On Mon, 21 Dec 2009, Chris Doss wrote:
> I'm not sure WHY the US doesn't try to come to some kind of arrangement
> with the Taliban.
"Some arrangement" is inevitable if there is to be any success along the current path; no (non-genocidal) guerilla war comes to a peaceful end without negotiation (unless you just withdraw, which I'm all for in this case). But if by "some arrangement" you mean "like Russia has with Kadyrov" I think the answer is the US can't do that because we haven't had a long basically colonial relation with Afghanistan the way Russia has had with Chechnya. That's what creates a Kadyrov, a man of two worlds, the army and the clans, whom the Russians can really trust and who can really get things done. If Afghanistan was in Hawaii maybe we could.

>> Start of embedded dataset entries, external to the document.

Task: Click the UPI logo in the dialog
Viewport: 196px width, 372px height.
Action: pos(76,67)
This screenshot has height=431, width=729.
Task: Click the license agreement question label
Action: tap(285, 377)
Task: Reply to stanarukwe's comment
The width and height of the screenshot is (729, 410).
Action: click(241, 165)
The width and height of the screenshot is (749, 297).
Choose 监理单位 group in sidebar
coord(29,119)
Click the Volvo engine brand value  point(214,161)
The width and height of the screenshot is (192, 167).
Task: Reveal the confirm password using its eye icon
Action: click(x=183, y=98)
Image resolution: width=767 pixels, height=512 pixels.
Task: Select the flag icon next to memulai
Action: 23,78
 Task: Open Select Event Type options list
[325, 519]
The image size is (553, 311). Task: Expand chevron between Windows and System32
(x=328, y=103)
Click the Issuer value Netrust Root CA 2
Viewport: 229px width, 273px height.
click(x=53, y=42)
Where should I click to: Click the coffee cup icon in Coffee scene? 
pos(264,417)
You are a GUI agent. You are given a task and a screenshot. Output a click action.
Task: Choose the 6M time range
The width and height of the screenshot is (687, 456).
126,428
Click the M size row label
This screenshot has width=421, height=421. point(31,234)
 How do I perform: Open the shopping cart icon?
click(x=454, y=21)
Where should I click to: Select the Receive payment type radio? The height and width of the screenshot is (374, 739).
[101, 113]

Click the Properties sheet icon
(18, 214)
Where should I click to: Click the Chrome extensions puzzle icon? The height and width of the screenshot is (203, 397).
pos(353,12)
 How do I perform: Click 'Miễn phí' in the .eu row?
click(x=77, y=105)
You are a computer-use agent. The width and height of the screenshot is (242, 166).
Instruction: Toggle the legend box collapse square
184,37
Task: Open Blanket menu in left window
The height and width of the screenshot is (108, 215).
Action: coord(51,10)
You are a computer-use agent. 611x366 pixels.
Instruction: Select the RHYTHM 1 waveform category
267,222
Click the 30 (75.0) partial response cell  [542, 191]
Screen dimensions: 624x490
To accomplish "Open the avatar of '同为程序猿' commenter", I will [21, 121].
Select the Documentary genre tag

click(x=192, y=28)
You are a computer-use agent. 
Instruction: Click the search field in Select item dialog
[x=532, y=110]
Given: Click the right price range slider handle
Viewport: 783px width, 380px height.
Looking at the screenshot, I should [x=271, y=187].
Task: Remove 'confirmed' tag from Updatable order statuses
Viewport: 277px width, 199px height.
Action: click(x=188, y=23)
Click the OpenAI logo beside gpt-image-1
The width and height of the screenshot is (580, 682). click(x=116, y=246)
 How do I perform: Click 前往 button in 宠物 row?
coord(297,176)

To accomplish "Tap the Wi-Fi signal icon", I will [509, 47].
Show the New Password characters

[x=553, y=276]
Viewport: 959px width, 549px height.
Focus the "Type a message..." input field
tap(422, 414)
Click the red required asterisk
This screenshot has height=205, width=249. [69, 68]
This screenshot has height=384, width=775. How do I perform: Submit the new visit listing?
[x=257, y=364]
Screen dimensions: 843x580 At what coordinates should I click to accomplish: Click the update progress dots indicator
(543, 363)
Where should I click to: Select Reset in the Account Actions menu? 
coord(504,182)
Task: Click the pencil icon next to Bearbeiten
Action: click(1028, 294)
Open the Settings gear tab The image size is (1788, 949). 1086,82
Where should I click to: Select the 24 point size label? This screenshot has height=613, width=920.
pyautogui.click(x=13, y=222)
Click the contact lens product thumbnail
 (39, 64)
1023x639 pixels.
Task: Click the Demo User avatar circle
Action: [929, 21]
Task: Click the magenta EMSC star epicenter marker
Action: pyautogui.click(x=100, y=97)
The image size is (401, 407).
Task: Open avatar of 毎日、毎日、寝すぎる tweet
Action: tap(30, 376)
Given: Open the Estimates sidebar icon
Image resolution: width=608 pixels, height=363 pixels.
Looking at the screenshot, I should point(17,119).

Also I should point out that Russia couldn't do this in Afghanistan either because Afghanistan is like a half dozen Chechnyas sewn together, and Russia didn't have this relation to most of them. But the Russian relation to General Rashid Dostum in Mazar-e-Sharif IMHO was very comparable to their present relation to Kadyrov. That place was peaceful for 18 years, during the entire Russia vs. the Mujhadeen war. Dostum was famously, legendarily cruel and because of it his territory was so peaceful that young women could attend Balkh university, the only functioning university in the country in those days, and do it in miniskirts. It was very much like Grozny today.
But that didn't help the Russians much in Afghanistan because that was the only corner where they could pursue that strategy. And they could do it there because it was the Uzbek corner, a nation they had a long internal colonial relation with.
The US doesn't have a corner like that. And if we did it wouldn't help us any more than it helped the Russians.